Problem requirements: Count the lines below that contain "will". Give only the number.

Exercise materials:

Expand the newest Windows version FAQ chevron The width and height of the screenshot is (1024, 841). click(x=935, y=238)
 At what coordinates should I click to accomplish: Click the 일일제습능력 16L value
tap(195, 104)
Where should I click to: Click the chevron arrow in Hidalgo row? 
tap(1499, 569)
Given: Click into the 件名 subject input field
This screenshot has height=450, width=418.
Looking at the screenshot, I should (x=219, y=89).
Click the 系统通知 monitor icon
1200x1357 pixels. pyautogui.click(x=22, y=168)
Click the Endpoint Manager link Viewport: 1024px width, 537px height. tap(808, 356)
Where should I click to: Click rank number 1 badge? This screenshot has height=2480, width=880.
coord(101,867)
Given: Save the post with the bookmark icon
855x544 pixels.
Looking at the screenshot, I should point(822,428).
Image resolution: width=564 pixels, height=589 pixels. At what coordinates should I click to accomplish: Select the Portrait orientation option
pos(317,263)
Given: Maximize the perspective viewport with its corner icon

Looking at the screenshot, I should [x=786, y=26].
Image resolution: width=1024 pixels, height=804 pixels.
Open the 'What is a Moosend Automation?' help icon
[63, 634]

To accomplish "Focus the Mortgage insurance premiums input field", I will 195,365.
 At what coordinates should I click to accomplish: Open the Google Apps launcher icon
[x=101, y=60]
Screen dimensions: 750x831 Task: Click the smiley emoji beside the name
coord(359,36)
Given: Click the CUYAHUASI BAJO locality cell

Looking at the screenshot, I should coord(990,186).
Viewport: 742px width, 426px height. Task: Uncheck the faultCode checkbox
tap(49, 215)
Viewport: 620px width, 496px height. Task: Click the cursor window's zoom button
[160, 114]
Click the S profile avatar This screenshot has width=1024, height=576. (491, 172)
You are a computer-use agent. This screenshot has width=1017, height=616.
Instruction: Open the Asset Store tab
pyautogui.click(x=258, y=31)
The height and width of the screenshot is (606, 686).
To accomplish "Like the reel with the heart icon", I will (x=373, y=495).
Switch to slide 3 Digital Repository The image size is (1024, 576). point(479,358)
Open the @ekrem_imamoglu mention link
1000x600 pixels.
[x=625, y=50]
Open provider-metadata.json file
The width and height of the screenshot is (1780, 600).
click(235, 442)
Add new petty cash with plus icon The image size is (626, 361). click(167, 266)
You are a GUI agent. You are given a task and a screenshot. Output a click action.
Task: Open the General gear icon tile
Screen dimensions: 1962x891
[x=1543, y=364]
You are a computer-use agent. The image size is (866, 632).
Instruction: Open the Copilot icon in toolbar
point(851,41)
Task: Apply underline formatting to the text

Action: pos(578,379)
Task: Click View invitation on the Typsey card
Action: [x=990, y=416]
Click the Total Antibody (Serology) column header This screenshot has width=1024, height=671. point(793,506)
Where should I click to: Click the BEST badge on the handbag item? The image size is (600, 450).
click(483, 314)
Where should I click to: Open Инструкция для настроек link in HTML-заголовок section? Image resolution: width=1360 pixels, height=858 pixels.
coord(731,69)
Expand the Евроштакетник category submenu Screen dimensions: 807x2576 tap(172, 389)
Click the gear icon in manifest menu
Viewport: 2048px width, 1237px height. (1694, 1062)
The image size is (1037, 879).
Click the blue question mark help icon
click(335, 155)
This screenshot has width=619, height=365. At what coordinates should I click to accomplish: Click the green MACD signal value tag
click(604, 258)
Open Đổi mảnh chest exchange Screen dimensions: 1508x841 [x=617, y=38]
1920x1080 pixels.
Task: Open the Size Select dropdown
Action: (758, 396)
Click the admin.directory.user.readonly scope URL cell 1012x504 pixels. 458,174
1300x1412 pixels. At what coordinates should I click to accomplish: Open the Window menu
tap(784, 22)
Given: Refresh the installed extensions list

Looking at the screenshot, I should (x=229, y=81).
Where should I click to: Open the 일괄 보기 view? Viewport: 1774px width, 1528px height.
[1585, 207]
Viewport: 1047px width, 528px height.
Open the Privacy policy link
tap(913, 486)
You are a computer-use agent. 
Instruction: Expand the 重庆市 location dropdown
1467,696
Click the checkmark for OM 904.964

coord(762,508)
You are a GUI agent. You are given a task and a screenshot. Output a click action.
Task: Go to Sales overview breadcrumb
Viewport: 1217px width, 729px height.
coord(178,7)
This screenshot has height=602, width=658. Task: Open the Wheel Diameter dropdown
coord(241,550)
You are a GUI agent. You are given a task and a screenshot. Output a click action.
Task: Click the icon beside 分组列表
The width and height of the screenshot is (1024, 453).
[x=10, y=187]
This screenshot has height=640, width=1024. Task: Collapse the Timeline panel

Solution for this exercise: 2